Fewer prisoners were caught breaking drug rules behind bars at Erlestoke prison last year, amid signs of a similar improvement across England and Wales.

It comes after the prisons service launched a new strategy to tackle the flood of narcotics finding their way into jails, which has been blamed for an increase in violence and self-harm.

Ministry of Justice figures show 125 adjudications – mini court hearings which take place when a prisoner is accused of rule-breaking – were recorded for drugs-related infractions at HMP Erlestoke in 2019.

Of these, 88 (70 per cent) resulted in a guilty verdict.

That was a drop of ​47 per cent from 2018, when there were 165 guilty verdicts.

Overall, 2,078 adjudications took place during the year, meaning drugs featured in 6 per cent of cases.

Other reasons include assaults, threats or abusive behaviour, and disobeying orders.

The drop at Erlestoke mirrored the picture across England and Wales, with the number of adjudications leading to a guilty verdict falling by more than a quarter during the same period, from 11,523 to 8,319.

Charity the Prison Reform Trust urged caution in interpreting the figures, arguing that reliable measures of drug use in prison are "notoriously difficult to design".

Director Peter Dawson said: "These figures on their own cannot tell the whole story.

"But it is reasonable to expect that a balanced strategy, which both restricts supply and reduces demand, will bear down on illicit drug use.

"The prison service has published such a strategy – everything now depends on implementing all of its elements, the carrot as well as the stick."

The charity had previously called for greater investment to tackle the root causes of drug use in prison, which it said fuelled violence and self-harm, and spilled over to families outside.

During the year, 109 punishments were handed out for drug offences at Erlestoke – 1.2 punishments per offence.

The most common sanction, on 63 times occasions, was additional days being added to the prisoner's sentence.

This was followed by the forfeiture of privileges, such as the prisoner's access to a TV, extra visitors, or permission to wear their own clothes, in 24 cases.

The misuse of drugs in prisons was identified as "one of the biggest challenges facing our criminal justice system today" by the MoJ and HM Prisons and Probation Service, when they set out their strategy to tackle the issue in April last year.

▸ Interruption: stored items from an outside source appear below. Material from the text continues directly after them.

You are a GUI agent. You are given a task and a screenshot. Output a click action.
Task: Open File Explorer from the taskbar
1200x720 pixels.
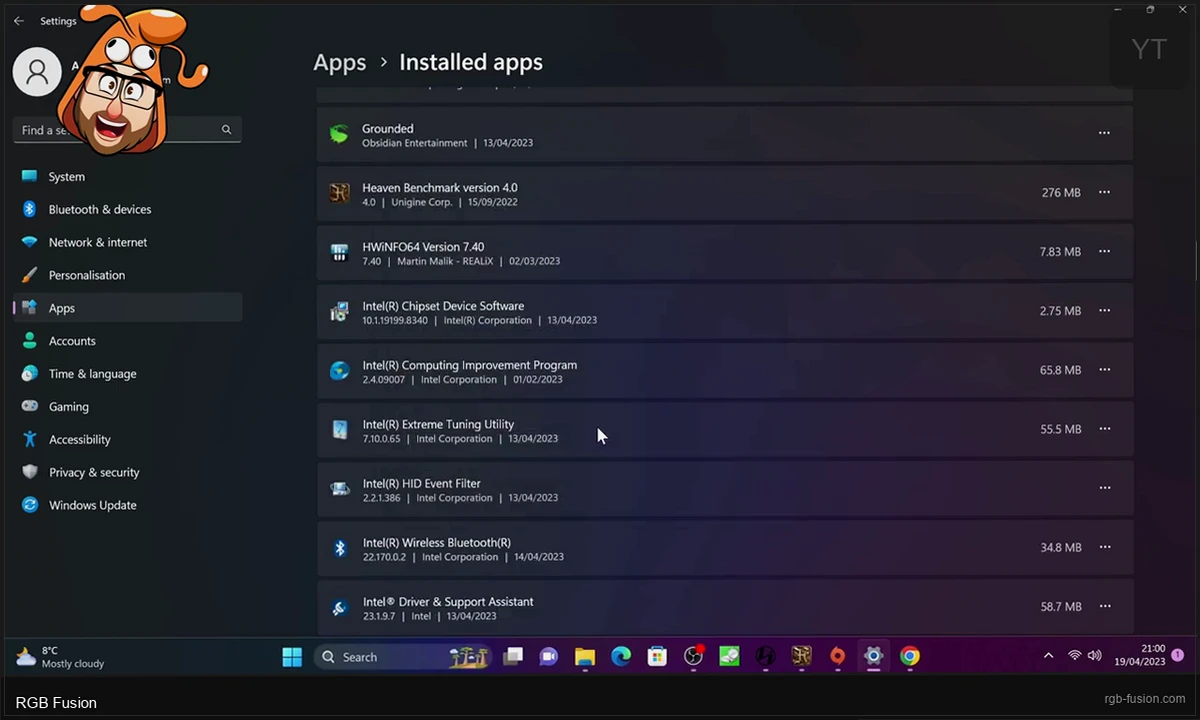click(x=585, y=657)
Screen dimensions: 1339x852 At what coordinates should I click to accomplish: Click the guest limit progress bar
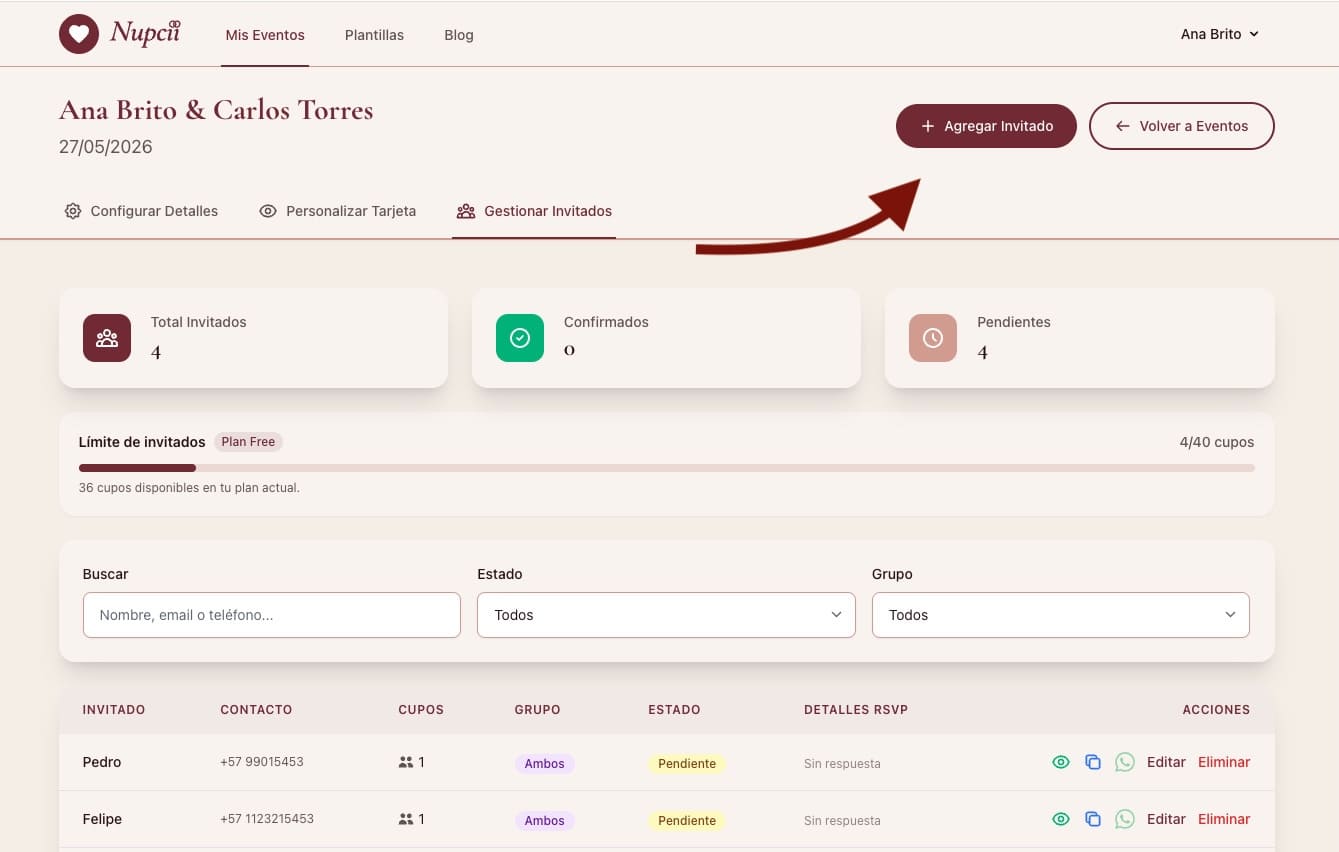[x=666, y=467]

The report acknowledged the "significant" scale of the problem, with the rate of positive results for random drug tests increasing by 50 per cent between 2012-13 and 2017-18.

An MoJ spokesman said the Government is investing £100 million to bolster prison security, clamping down on drugs and weapons that fuel violence.

He said: "Illicit substances pose huge challenges in our prisons which is why we have brought in airport-style security – including x-ray body scanners – to stop them getting in.

"Extra training is making jails safer for offenders and staff, and we work closely with healthcare providers to ensure prisoners have the support they need to live drug-free upon release."